Why? They know they charge too much. They know they won’t be able to raise their insurance premiums every year just to pay fewer medical bills. They know they can’t compete with a government plan that puts patients ahead of Wall Street stockholders.
States should not be able to opt-out of the government insurance plan. Not only does this possibility raise Constitutional equal protection questions, but it prevents health insurance reform from reaching the people who need it most.
It’s no fluke that the most conservative states also have the most uninsured citizens. And these same states will be the most likely to “opt-out” of any real health insurance reform. Texas leads the nation in uninsured people (1 in 4), but is arguably the most conservative state in the country. If I know Tex. Gov.
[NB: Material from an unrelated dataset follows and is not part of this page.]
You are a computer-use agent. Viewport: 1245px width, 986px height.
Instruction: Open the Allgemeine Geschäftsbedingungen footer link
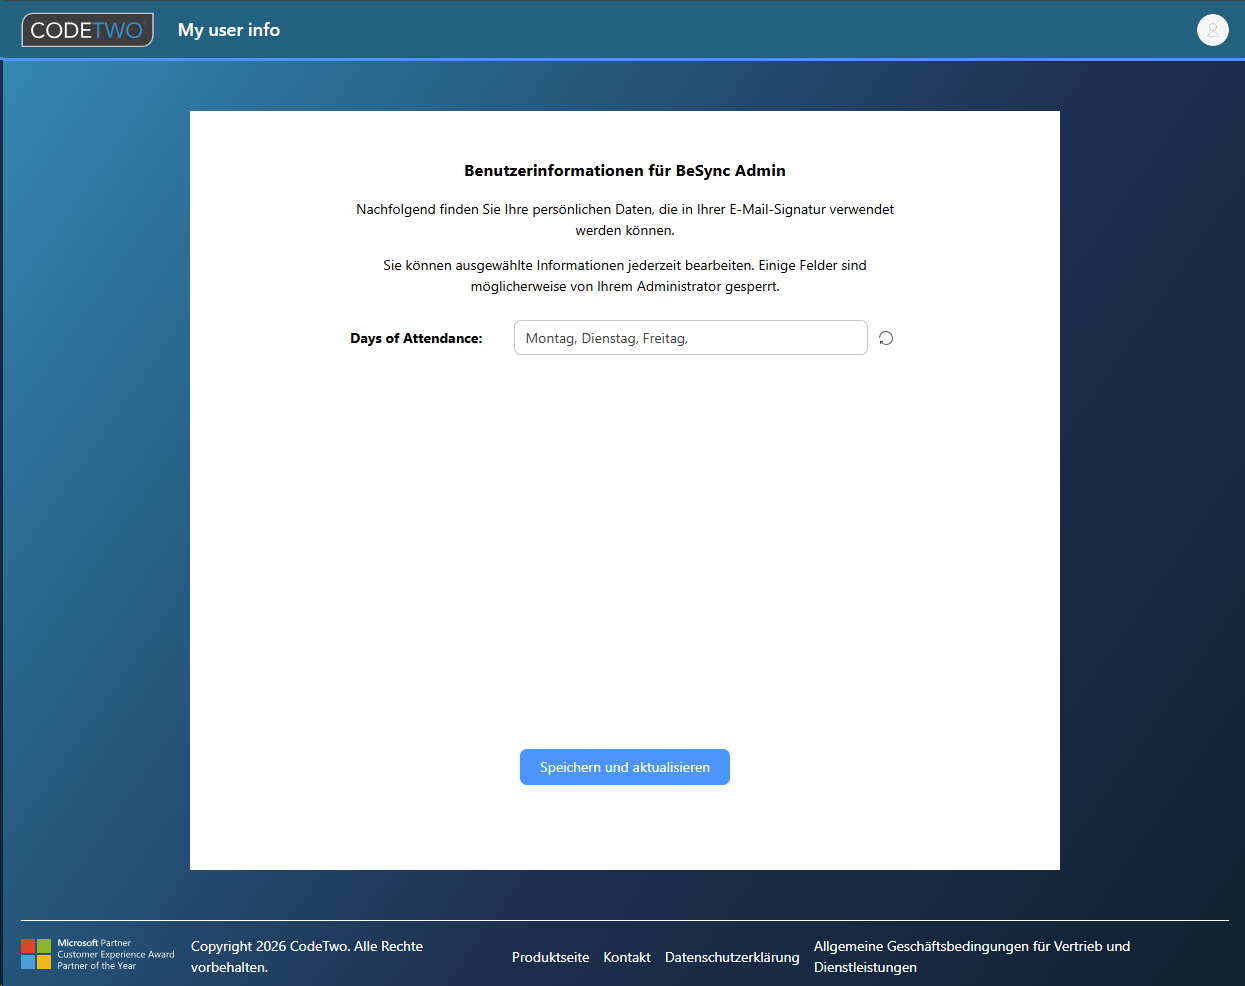[971, 956]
Rick Perry like I think I do, his Royal Hairness will be tripping over himself to jump in front of a microphone to be the first to opt-out.
I can hear him now: “Folks, Texans don’t need the federal government in Washington (cue slow zoom, black-and-white photo of political opponent Kay Bailey Hutchison) telling them what to do. So that’s why I’m setting a match to this stack of new health insurance policies covering every uninsured man, woman, and child in this great state of Texas. GIG ‘EM!”
If the Senate Democrats get this message, they will help make history. If they don’t (and the health insurance lobbyists roaming their chambers get their way), they won't.